Question

limit(sqrt(x^2+1)-sqrt(x^2-4x)), x approaches infinity

Answer 1

\(\large\tt \color{black}{\lim_{x\to\infty}\sqrt{(x^2+1)}-\sqrt{(x^2-4x)}}\)

\(\large\tt \color{black}{\lim_{x\to\infty}\sqrt{(x^2+1)}-\sqrt{(x^2-4x)} \times \dfrac{\sqrt{(x^2+1)}+\sqrt{(x^2-4x)}}{\sqrt{(x^2+1)}+\sqrt{(x^2-4x)}}} \)

\(\large\tt \color{black}{\lim_{x\to\infty} \dfrac{(x^2+1)-(x^2-4x)}{\sqrt{(x^2+1)}+\sqrt{(x^2-4x)}}} \)
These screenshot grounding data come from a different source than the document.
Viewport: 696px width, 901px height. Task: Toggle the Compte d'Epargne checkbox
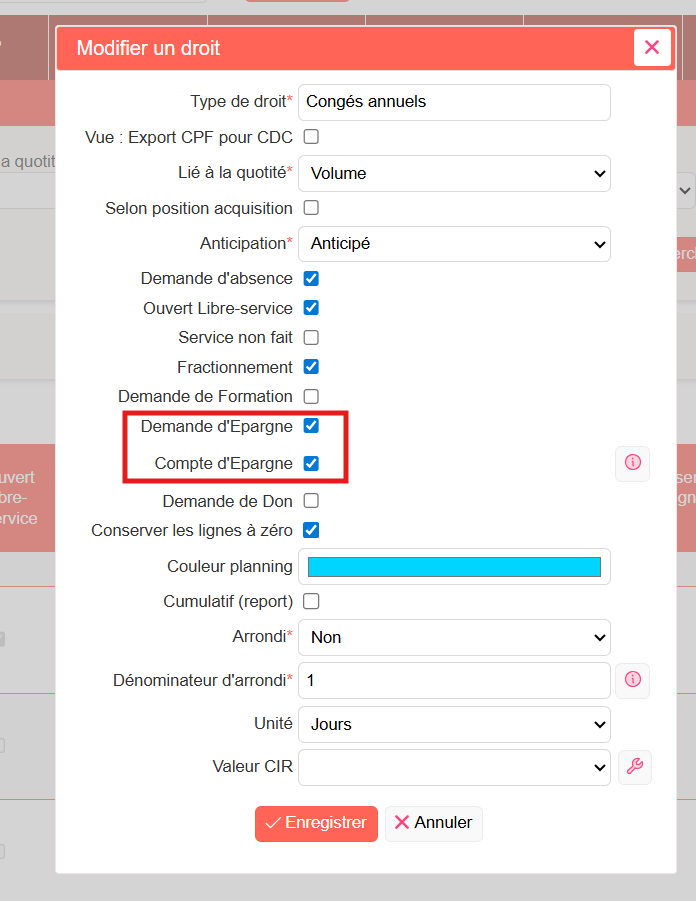coord(311,463)
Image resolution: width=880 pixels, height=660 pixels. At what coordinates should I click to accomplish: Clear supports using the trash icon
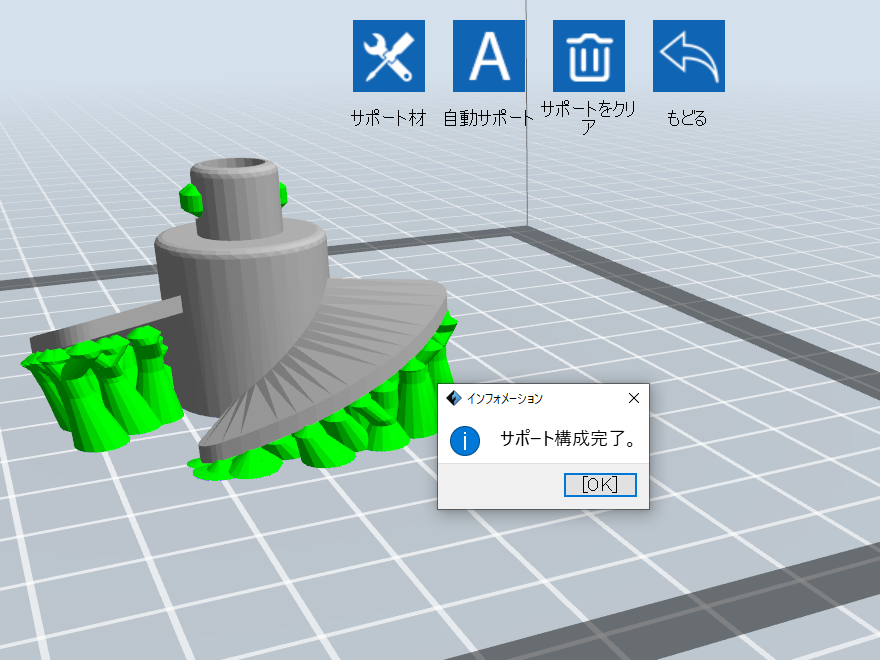pos(587,55)
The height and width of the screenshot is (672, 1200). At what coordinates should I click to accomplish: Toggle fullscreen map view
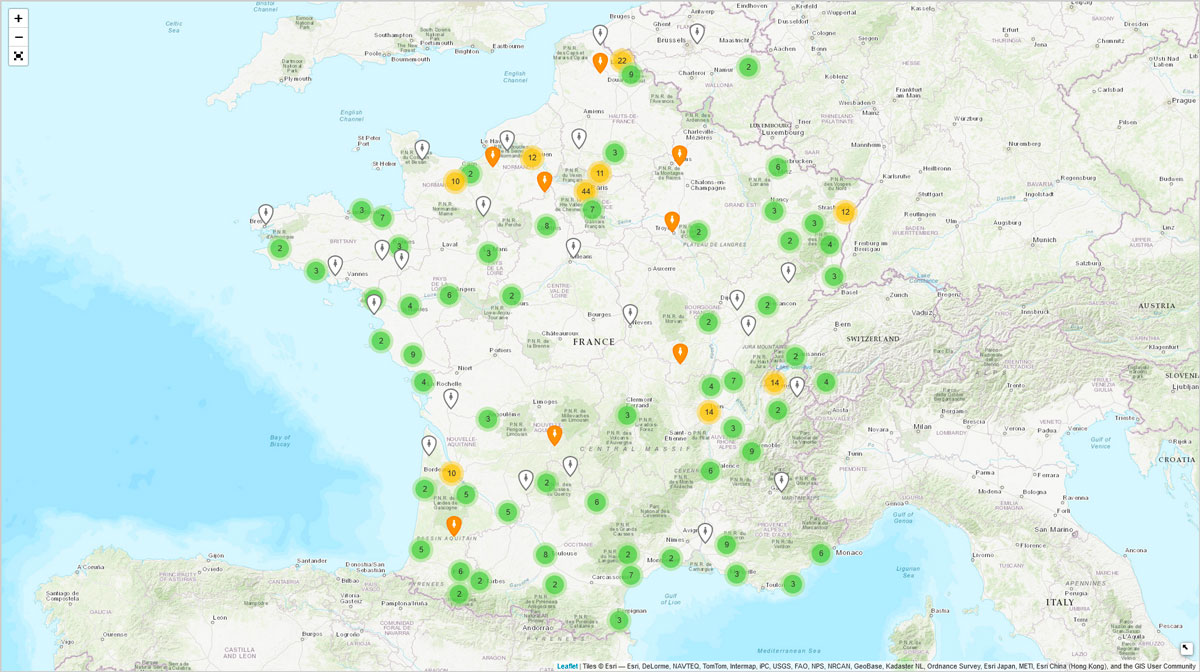pyautogui.click(x=18, y=56)
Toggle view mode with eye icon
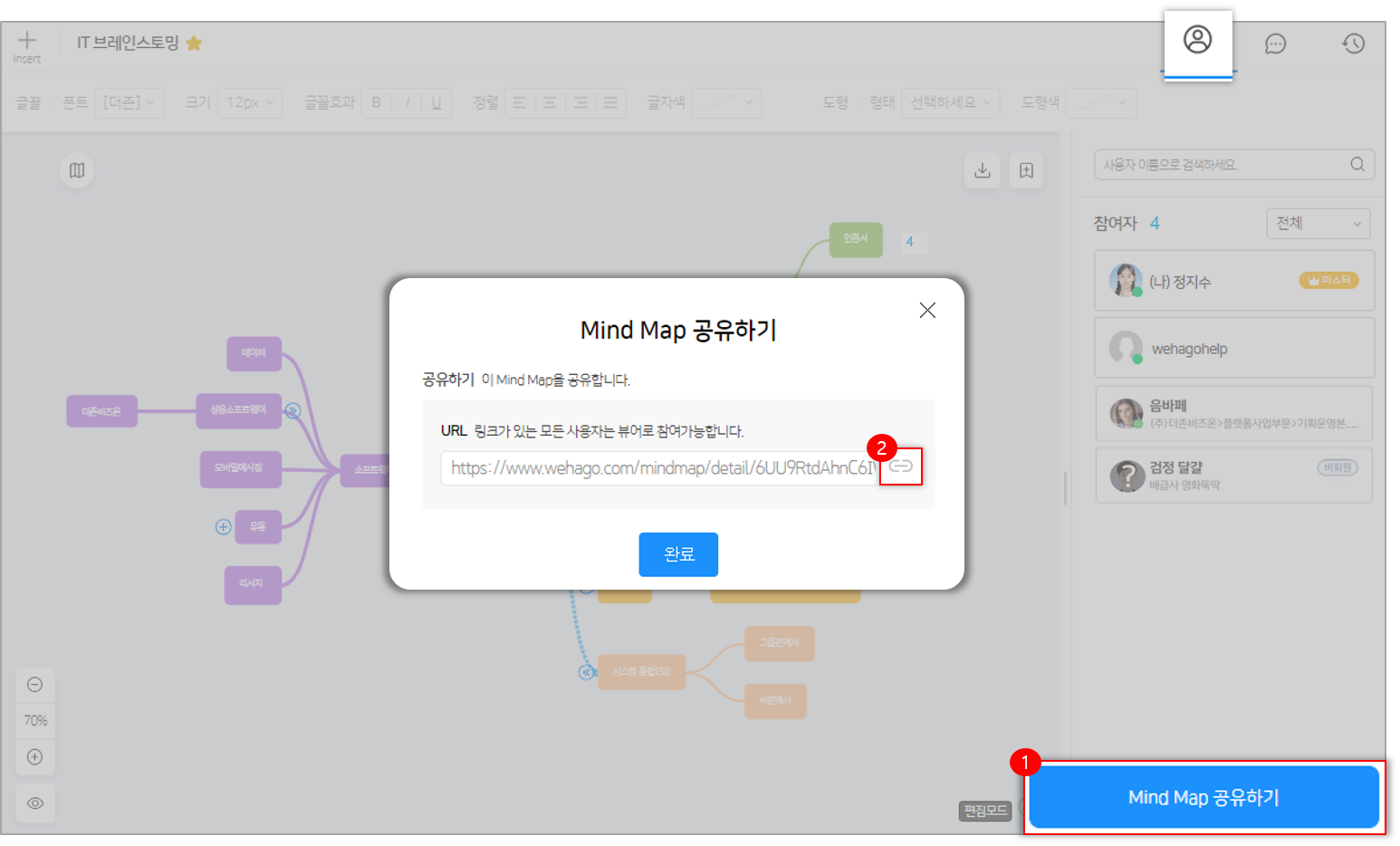 pyautogui.click(x=35, y=803)
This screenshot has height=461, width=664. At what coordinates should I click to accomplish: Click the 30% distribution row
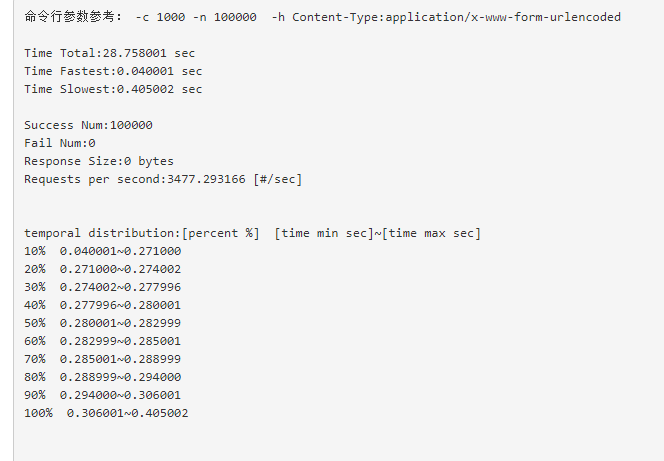click(x=103, y=287)
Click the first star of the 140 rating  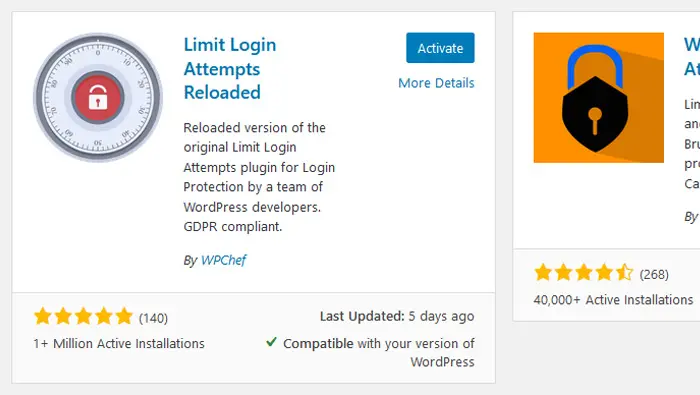(43, 316)
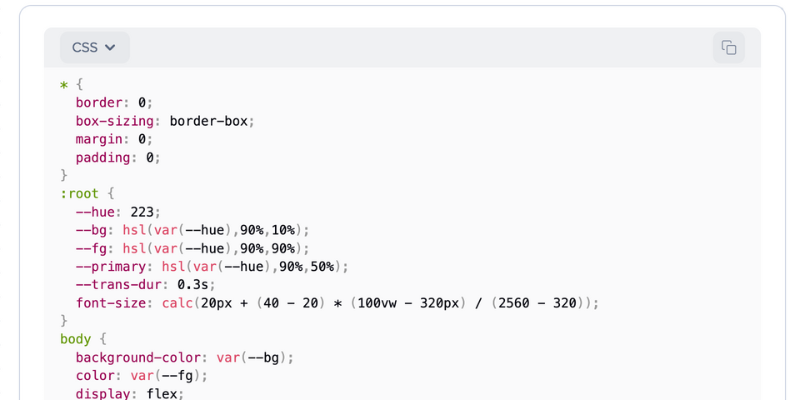This screenshot has width=800, height=400.
Task: Click the chevron beside the CSS label
Action: click(x=110, y=47)
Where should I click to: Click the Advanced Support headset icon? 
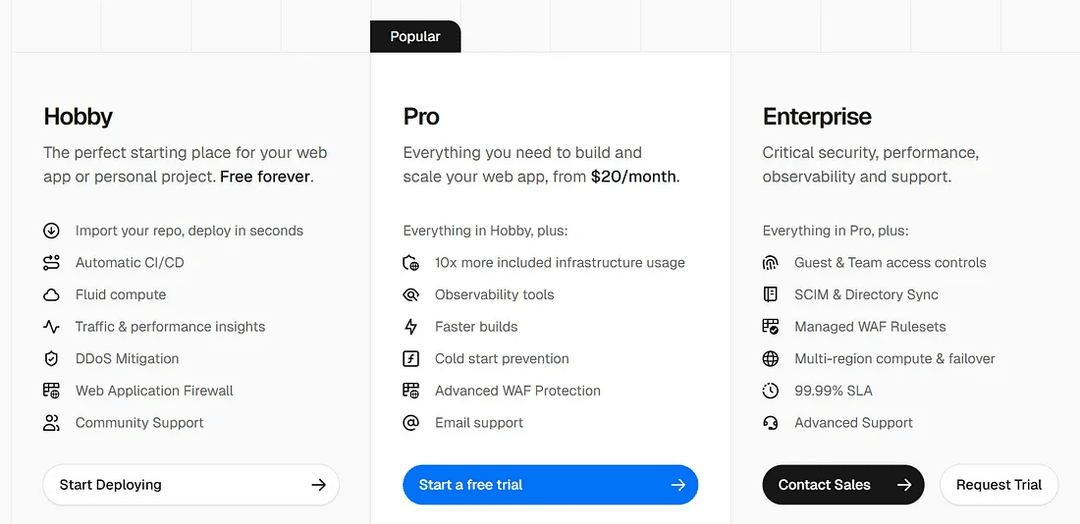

\(\large\tt \color{black}{\lim_{x\to\infty} \dfrac{1+4x}{\sqrt{(x^2+1)}+\sqrt{(x^2-4x)}}} \)

\(\large\tt \color{black}{\lim_{x\to\infty} \dfrac{x(\frac{1}{x}+4)}{x\sqrt{(1+\frac{1}{x^2})}+\sqrt{(1-\frac{4}{x})}}} \)

\(\large\tt \color{black}{\lim_{x\to\infty} \dfrac{\frac{1}{x}+4)}{\sqrt{(1+\frac{1}{x^2})}+\sqrt{(1-\frac{4}{x})}}} \)

\(\large\tt \color{black}{ =\dfrac{(\frac{1}{\infty}+4)}{\sqrt{(1+\frac{1}{\infty^2})}+\sqrt{(1-\frac{4}{\infty})}}} \)

\(\large\tt \color{black}{ =\dfrac{(0+4)}{\sqrt{(1+0)}+\sqrt{(1-0)}}} \)

\(\large\tt \color{black}{=2}\)